QUOTED PASSAGE:
start
# Proctor In UAE?



## VWCefiro

Hello I'm looking for a Proctor. I need to do some examinations for my online courses and I have been going with the British Council, but they charge way too much.

I messaged a bunch libraries, Universities and Training Centers. 

I can take it here or in Dubai.

Unless 500 Dhs or more is the norm around here. 

Please let me know,

Thanks


----------



## atousa_r

hello,

I'm going through the same problem here. Can you please share any results you found?

Thanks,
Atousa


----------



## twowheelsgood

atousa_r said:


> hello,
> 
> I'm going through the same problem here. Can you please share any results you found?
> 
> Thanks,
> Atousa


He/she hasnt posted for 18 months so its fair to assume the user is not around any more.


----------



## KhalidAbuDhabi

atousa_r said:


> hello,
> 
> I'm going through the same problem here. Can you please share any results you found?
> 
> Thanks,
> Atousa


What kind of exams you are preparing for? If those are only affiliated with British Council then i guess you don't have any choice other than to stick with them.


----------



## VWCefiro

atousa_r said:


> hello,
> 
> I'm going through the same problem here. Can you please share any results you found?
> 
> Thanks,
> Atousa




Hello sorry for the very late reply,

Unfortunately like the folk said above me british council is the way to go or the American version. 

Amideast. 

I tried many places and none do them. For my studies in particular. 

Most testing areas tend to deal with TOEFL, IELTS or placement tests. 

Both places charge a pretty hefty fee so be prepared on what exams you will take. 

british council charges about 500 dhs for one session, I think for two exams but it can be taken at unlimited hours

Amideast charges per hour at 250 dhs. 

For me as I'm closing in finishing my studies it's infuriating as some classes I have to take 8 exams total and sadly I have to go home and get them done. Unless I can find a reasonable solution. 

Anyway feel free to PM me or respond here if you have any further questions.
end
EXCERPTED DATA:
start
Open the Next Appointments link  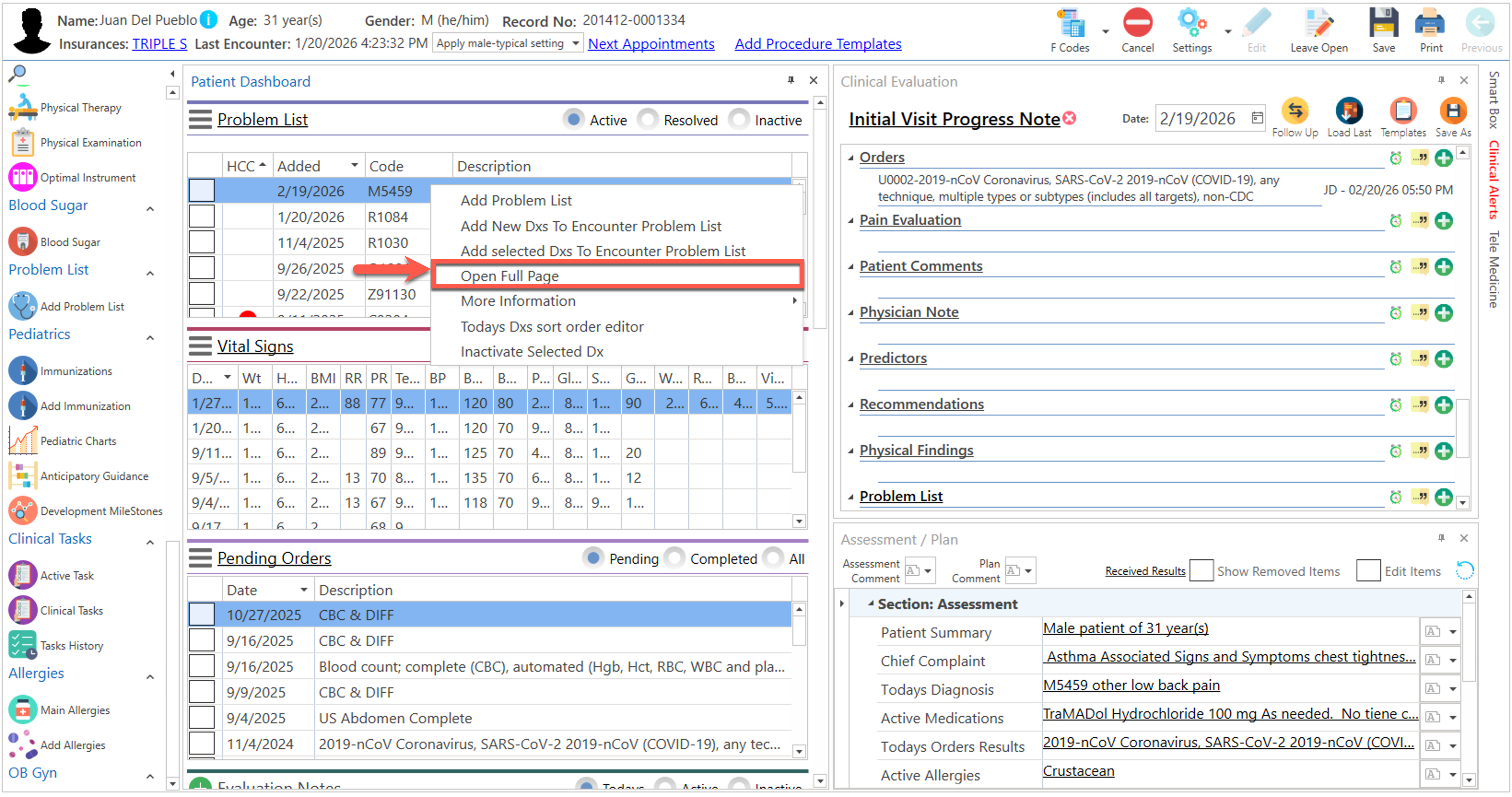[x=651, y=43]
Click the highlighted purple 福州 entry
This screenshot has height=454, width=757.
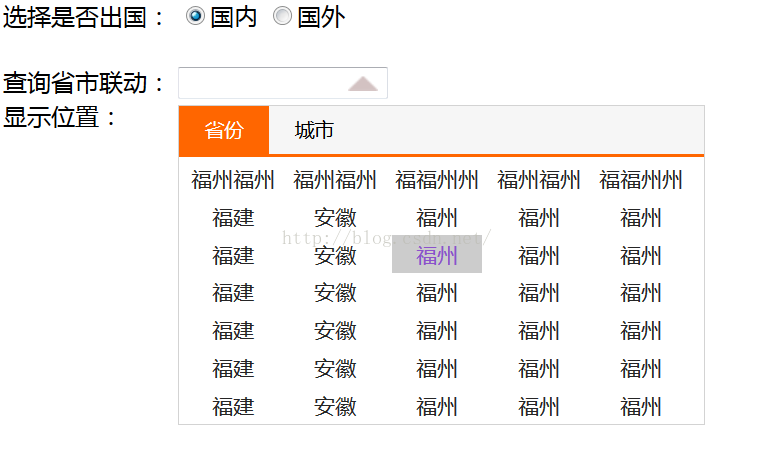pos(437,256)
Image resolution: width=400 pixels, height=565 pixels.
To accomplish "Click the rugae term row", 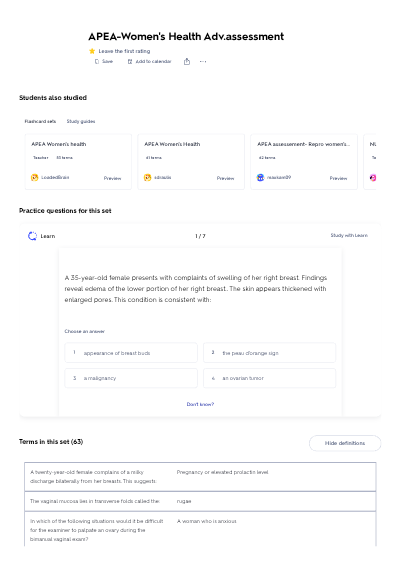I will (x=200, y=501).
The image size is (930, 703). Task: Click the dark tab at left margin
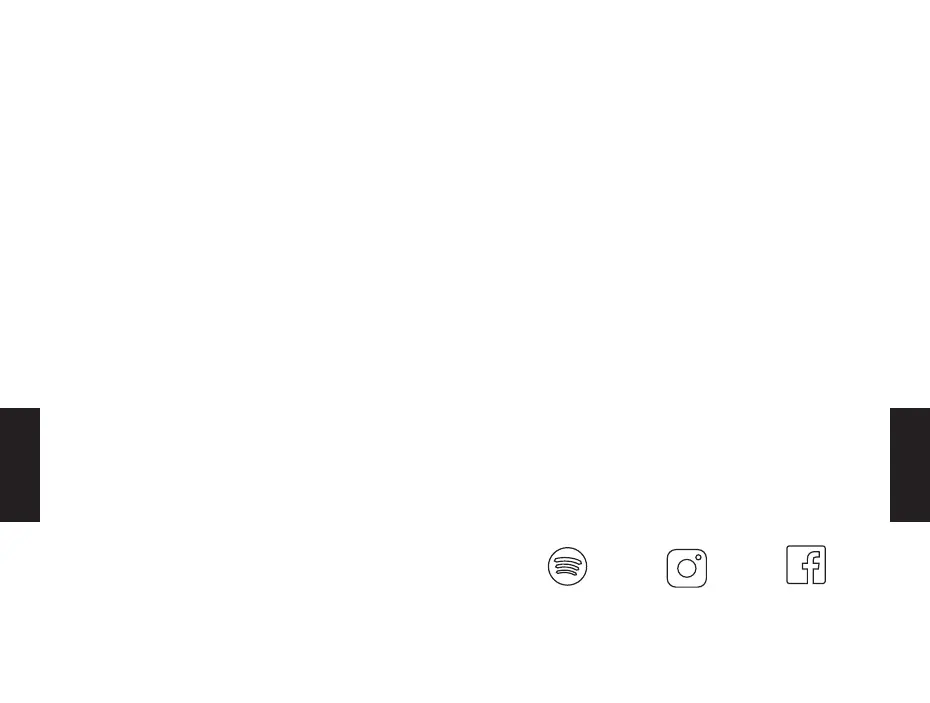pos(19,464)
end
EXERCISE BRIEF:
Go on with the forum thread about finding an exam proctor in the UAE, picking up after its final post. The listing is separate material and has nothing to do with the forum thread.

SOLVED PROBLEM:
----------



## KhalidAbuDhabi

VWCefiro said:


> Hello sorry for the very late reply,
> 
> Unfortunately like the folk said above me british council is the way to go or the American version.
> 
> Amideast.
> 
> I tried many places and none do them. For my studies in particular.
> 
> Most testing areas tend to deal with TOEFL, IELTS or placement tests.
> 
> Both places charge a pretty hefty fee so be prepared on what exams you will take.
> 
> british council charges about 500 dhs for one session, I think for two exams but it can be taken at unlimited hours
> 
> Amideast charges per hour at 250 dhs.
> 
> For me as I'm closing in finishing my studies it's infuriating as some classes I have to take 8 exams total and sadly I have to go home and get them done. Unless I can find a reasonable solution.
> 
> Anyway feel free to PM me or respond here if you have any further questions.


Hey, check this out, i saw this post classified section, not sure if the price still comes under your budget:

http://www.expatforum.com/expats/du...line-ielts-courses-very-affordable-price.html


----------



## VWCefiro

theviewabudhabi said:


> Hey, check this out, i saw this post classified section, not sure if the price still comes under your budget:
> 
> http://www.expatforum.com/expats/du...line-ielts-courses-very-affordable-price.html


Hello, I think they offer services only in Australia and Canada. 

I'm going to ask a few more places and will update if I find any.


----------



## KhalidAbuDhabi

Sure, i didn't go that deep with their services, thought they posted in Dubai section so it would be in that location as well. Best of luck to you.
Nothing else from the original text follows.